Comité élus pesticides


CHARTE COMITE POUR LES ALTERNATIVES AUX PESTICIDES

La France est, en volume, le premier pays utilisateur européen de pesticides et le troisième au monde derrière les Etats-Unis et le Japon. Rien qu’en 2011, ce sont plus de 62 700 tonnes de matières actives qui ont été vendues.

Les pesticides, appelés aussi produits phytosanitaires ou phytopharmaceutiques, sont par définition des produits dangereux. Cette affirmation est régulièrement reprise par les industriels eux-mêmes et est rappelée dans le rapport d’information du Sénat d’octobre 2012 intitulé « Pesticides vers le risque zéro »

Ces produits sont régulièrement mis en cause pour leur impact sur la santé, au travers d’études publiées dans des revues officielles . La France compte désormais des dizaines d’exploitants et de salariés agricoles reconnus en maladie professionnelle par la Mutuelle Sociale Agricole (MSA). Si les utilisateurs professionnels sont les premiers concernés, les riverains et consommateurs aussi peuvent être exposés à ces produits et soumis aux risques que ceux-ci font courir à leur santé

La santé humaine est menacée tout comme l’environnement. De nombreuses études attestent des pertes en biodiversité dues à l’usage de certains pesticides comme notamment les abeilles ou les polinisateurs sauvages et tous les milieux sont contaminés par la présence de résidus de pesticides .

Malgré les mesures annoncées, et prises, depuis le Grenelle de l’Environnement, force est de constater que le travail à accomplir est encore immense. Les derniers chiffres annoncés du plan Ecophyto montrent une augmentation de l’indicateur au lieu de la forte baisse attendue. De nombreux acteurs (élus locaux, nationaux et européens, responsables d’ONG ou simples citoyens) mettent en œuvre leurs compétences et connaissances pour tendre à réduire l’usage des pesticides et promouvoir des alternatives (agriculture biologique, préparations naturelles peu préoccupantes, agroforesterie, variétés adaptées aux milieux, restauration des écosystèmes régulateurs...).
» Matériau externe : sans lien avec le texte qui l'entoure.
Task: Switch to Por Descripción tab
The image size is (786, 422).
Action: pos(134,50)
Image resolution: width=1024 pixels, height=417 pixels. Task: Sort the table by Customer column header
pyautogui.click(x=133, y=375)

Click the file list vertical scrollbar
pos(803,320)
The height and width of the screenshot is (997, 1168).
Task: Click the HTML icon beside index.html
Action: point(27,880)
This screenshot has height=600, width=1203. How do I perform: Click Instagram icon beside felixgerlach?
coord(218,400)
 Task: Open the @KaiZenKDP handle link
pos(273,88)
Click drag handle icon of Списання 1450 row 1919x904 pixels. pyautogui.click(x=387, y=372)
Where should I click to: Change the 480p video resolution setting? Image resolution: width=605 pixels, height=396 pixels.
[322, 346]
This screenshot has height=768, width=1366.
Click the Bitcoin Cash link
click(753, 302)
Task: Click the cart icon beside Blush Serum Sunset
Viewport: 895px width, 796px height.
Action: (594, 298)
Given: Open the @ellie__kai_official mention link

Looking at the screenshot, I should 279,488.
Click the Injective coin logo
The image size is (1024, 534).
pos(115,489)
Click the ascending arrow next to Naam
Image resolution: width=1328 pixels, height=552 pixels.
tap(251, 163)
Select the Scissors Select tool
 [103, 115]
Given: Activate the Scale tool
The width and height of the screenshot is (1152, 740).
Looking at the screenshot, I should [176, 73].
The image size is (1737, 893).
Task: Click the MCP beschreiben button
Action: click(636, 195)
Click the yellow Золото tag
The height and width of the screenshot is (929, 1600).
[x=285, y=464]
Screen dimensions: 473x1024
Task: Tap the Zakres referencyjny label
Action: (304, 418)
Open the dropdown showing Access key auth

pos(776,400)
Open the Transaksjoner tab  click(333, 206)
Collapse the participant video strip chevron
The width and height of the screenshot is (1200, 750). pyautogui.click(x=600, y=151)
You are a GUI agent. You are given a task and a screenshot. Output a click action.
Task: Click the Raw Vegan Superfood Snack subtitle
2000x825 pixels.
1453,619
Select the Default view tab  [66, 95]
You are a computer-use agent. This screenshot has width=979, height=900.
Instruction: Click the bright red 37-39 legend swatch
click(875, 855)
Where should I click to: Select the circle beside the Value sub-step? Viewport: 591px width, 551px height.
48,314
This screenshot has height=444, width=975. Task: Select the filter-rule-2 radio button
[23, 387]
Nous pensons que toutes ces initiatives, ces connaissances et expertises méritent d’être partagées et soutenues. C’est le sens de la création de ce comité d’élus.

En rejoignant ce comité, nous invitons les élus à se former, s’informer mais aussi à diffuser leurs actions. Nous souhaitons ainsi promouvoir le travail de chacun visant à réduire fortement l’usage des pesticides et promouvoir les alternatives.

Dans un premier temps, nous devrons déterminerles objectifs principaux à porter. Ils pourraient notamment être extraits du rapport d’information « Pesticides : vers le risque zéro » qui a bénéficié d’un consensus transpartisan et qui a le soutien de nos ONG.